- [EXERCISE GOAL] Set down exactly the lines from the one containing "Open the text" through the last line of the records below, both included, and nothing else.

<<<<

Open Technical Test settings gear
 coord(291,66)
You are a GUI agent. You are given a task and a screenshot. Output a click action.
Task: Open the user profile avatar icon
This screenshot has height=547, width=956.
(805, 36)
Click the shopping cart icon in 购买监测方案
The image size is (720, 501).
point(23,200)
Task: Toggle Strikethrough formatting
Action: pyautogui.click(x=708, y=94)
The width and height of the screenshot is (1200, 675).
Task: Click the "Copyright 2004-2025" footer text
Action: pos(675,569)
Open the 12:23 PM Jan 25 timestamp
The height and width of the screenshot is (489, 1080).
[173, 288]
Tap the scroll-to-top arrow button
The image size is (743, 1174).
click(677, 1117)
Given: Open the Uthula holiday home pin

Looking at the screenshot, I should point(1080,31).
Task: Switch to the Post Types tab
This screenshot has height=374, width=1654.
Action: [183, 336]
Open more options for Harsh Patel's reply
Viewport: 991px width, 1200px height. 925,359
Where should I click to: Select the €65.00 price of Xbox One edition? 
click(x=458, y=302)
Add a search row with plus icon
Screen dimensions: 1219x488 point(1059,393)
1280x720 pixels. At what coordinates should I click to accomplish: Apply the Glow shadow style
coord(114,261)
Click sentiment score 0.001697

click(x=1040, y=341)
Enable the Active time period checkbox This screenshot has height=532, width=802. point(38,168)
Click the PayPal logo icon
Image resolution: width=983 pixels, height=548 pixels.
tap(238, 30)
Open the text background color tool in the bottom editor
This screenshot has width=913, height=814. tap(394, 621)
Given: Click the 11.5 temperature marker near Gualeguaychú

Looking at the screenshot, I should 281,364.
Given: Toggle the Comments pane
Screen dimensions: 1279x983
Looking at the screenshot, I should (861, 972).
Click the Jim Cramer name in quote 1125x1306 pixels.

>>>>

- [RESPONSE TO THIS TASK]
Open the text background color tool in the bottom editor
This screenshot has width=913, height=814. tap(394, 621)
Given: Click the 11.5 temperature marker near Gualeguaychú

Looking at the screenshot, I should 281,364.
Given: Toggle the Comments pane
Screen dimensions: 1279x983
Looking at the screenshot, I should (861, 972).
Click the Jim Cramer name in quote 1125x1306 pixels.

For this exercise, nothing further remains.